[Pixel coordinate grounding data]
————

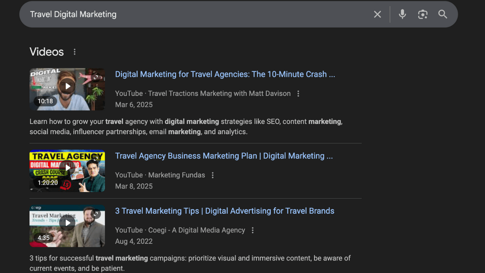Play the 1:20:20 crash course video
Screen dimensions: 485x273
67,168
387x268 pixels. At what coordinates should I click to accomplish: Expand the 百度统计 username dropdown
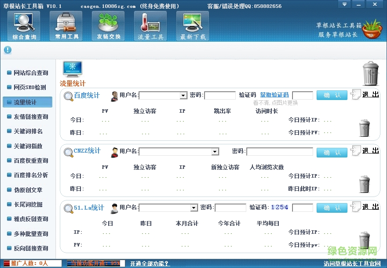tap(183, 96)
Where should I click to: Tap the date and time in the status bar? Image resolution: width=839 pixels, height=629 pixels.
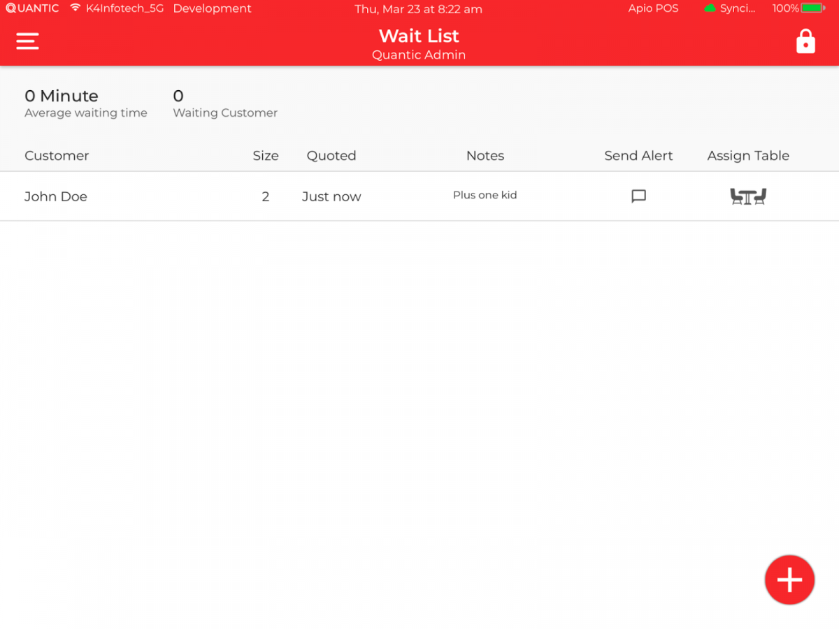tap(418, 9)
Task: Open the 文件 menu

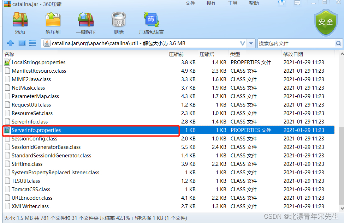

————

→ **HOW TO COMPLETE THIS TASK**: Word for word, restate the lines from the line containing "387x268 pixels. At" through the end of the data, including the first and last of them. Pictures stay out.

→ **ANSWER TO THIS TASK**:
387x268 pixels. At what coordinates should I click to accomplish: Expand the 百度统计 username dropdown
tap(183, 96)
Where should I click to: Tap the date and time in the status bar? Image resolution: width=839 pixels, height=629 pixels.
tap(418, 9)
Task: Open the 文件 menu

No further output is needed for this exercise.